• **TEXT EXTRACT**:
People who don't know me very well might not know that I used to be a wooager. I mean full-on, hardcore, drunk-the-Kool-Aid woo. I grew up in Northern California - I think it's something in the water there. They add it along with the flouride. Seriously though, if it was magical or occult, I believed in it. I read palms and tarot cards, I believed in ghosts, I was absolutely positive that I could tell the future, had a psychic connection with certain people, and even had some minor influence over the elements. I still have my magic amulet - a small leather bag that I made myself, to wear around my neck and carry magic items, symbols, and the physical representations of my guiding totem spirits. I blame that last one on the Clan of the Cave Bear book and the white, middle-class guilt that is so prevalent in liberal areas like the California Bay Area. Oh, and I could psychically command my dog. Sometimes.
It pains me just to write this all down, before I've posted it and before any of ya'll can read it.
Now, losing one's faith rarely actually happens in a single moment, or even on a single day. Usually, there is a long time and many instances leading up to the final step, and usually quite a few remnants hanging around in the brain like cobwebs to be dusted out for some time afterwards. Sometimes that final step isn't even noticeable as distinct from the others, so that the loss of faith feels more like a gradual fade. But sometimes it is an actual turning point, a moment when everything changes, a "click" in the brain, a lightbulb turning on. Mine was just such an event.
One of my "psychic powers" was the ability to tell when something out of the ordinary was going to happen to me before it did. Now, I had a very good education - I even was enrolled in the smart-kids program at my school, what we called Gifted And Talented Education. And in our GATE classes, where they took us geeks out of regular classes once a week and dumped us all together, all grades, into a single room, we learned about stuff that the rest of the school didn't - we covered art and music and history, and yes, critical thinking.

• **TASK MATERIAL**:
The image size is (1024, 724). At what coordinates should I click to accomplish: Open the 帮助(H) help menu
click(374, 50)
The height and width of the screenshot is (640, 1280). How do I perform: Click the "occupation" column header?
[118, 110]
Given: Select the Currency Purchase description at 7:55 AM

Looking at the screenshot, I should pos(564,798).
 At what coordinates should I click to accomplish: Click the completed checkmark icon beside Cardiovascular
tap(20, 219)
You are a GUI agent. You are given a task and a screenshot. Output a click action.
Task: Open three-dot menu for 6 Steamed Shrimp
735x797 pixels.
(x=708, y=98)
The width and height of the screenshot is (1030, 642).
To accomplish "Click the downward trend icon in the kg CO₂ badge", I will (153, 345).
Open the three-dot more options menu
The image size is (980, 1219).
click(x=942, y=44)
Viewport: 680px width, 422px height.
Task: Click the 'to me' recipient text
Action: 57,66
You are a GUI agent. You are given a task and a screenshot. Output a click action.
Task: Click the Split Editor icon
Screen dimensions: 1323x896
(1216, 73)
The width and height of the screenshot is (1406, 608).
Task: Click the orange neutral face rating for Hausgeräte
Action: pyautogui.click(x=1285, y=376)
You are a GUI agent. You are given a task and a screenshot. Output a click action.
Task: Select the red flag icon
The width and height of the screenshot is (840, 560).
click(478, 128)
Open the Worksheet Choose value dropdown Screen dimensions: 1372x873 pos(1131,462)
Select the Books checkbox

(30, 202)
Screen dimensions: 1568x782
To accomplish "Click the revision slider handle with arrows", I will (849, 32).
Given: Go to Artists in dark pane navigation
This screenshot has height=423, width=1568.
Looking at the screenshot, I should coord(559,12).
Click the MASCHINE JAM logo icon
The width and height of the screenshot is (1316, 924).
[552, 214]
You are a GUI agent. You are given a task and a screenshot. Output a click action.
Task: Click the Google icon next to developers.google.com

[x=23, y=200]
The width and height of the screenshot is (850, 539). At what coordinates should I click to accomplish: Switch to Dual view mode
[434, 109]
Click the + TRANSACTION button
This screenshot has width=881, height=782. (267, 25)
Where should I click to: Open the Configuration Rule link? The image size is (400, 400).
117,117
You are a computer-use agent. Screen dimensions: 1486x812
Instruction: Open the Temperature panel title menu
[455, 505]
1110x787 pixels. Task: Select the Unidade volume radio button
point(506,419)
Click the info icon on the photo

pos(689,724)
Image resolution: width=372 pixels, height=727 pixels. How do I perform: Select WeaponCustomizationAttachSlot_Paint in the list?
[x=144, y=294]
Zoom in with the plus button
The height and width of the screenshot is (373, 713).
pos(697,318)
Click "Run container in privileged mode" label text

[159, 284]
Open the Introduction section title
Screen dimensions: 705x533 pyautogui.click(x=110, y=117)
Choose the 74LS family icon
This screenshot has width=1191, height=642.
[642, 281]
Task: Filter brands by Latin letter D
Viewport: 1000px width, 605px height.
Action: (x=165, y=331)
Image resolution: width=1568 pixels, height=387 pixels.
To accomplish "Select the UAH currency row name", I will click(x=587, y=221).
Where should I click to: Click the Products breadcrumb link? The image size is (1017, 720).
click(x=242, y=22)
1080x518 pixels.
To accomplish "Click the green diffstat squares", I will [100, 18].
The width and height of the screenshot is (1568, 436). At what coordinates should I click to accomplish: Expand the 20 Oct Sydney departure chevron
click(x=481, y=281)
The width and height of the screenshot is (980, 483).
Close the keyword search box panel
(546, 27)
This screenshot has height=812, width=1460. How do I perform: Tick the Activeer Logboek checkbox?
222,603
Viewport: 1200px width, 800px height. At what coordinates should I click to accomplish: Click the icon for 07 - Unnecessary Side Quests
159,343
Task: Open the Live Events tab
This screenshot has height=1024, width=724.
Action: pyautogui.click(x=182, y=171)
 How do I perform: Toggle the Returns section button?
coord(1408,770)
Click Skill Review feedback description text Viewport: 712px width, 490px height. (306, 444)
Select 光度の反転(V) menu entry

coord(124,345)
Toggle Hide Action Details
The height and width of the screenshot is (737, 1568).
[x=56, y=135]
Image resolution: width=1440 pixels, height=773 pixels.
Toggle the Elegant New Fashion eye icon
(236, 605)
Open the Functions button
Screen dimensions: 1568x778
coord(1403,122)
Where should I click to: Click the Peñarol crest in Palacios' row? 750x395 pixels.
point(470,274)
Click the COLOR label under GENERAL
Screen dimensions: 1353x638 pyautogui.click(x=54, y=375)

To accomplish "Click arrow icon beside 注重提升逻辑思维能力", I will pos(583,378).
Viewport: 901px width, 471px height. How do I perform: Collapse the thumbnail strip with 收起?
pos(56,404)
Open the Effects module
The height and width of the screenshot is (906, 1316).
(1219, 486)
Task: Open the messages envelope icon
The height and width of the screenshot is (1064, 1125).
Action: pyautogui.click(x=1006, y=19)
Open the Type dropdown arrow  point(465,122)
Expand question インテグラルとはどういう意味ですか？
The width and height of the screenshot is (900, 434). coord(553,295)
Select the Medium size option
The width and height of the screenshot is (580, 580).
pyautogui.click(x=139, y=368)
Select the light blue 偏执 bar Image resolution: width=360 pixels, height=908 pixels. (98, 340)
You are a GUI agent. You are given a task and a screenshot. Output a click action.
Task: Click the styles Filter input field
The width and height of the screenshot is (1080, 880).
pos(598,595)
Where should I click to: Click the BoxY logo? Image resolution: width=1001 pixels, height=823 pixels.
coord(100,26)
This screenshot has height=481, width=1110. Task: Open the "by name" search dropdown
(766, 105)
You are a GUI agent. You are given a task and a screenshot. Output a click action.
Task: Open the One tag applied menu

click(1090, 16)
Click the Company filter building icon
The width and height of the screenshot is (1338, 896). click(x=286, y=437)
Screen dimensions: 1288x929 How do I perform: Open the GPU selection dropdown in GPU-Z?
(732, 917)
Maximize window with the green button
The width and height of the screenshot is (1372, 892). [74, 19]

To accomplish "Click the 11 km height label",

• **DIRECTION 1**: Do these statements agree with the essay about giving up magical beliefs? Answer yes or no for each, and quote the words of the essay that decide it. (a) The writer grew up in Northern California. (b) The writer says that losing one's faith usually happens in a single moment. (c) The GATE classes took students out of regular classes once a week.
• **DIRECTION 2**: Set out a stretch of the records as a Markdown table with the columns Row and Line. Begin at the line that contains "Where should I click to: Open", stop after the line that contains "Action: (x=165, y=331)", number each row and leave out blank lines.

• **TASK RESPONSE 1**:
(a) Yes: "I grew up in Northern California"
(b) No: "losing one's faith rarely actually happens in a single moment, or even on a single day"
(c) Yes: "where they took us geeks out of regular classes once a week"

• **TASK RESPONSE 2**:
| Row | Line |
|---|---|
| 1 | Where should I click to: Open the Configuration Rule link? The image size is (400, 400). |
| 2 | 117,117 |
| 3 | You are a computer-use agent. Screen dimensions: 1486x812 |
| 4 | Instruction: Open the Temperature panel title menu |
| 5 | [455, 505] |
| 6 | 1110x787 pixels. Task: Select the Unidade volume radio button |
| 7 | point(506,419) |
| 8 | Click the info icon on the photo |
| 9 | pos(689,724) |
| 10 | Image resolution: width=372 pixels, height=727 pixels. How do I perform: Select WeaponCustomizationAttachSlot_Paint in the list? |
| 11 | [x=144, y=294] |
| 12 | Zoom in with the plus button |
| 13 | The height and width of the screenshot is (373, 713). |
| 14 | pos(697,318) |
| 15 | Click "Run container in privileged mode" label text |
| 16 | [159, 284] |
| 17 | Open the Introduction section title |
| 18 | Screen dimensions: 705x533 pyautogui.click(x=110, y=117) |
| 19 | Choose the 74LS family icon |
| 20 | This screenshot has width=1191, height=642. |
| 21 | [642, 281] |
| 22 | Task: Filter brands by Latin letter D |
| 23 | Viewport: 1000px width, 605px height. |
| 24 | Action: (x=165, y=331) |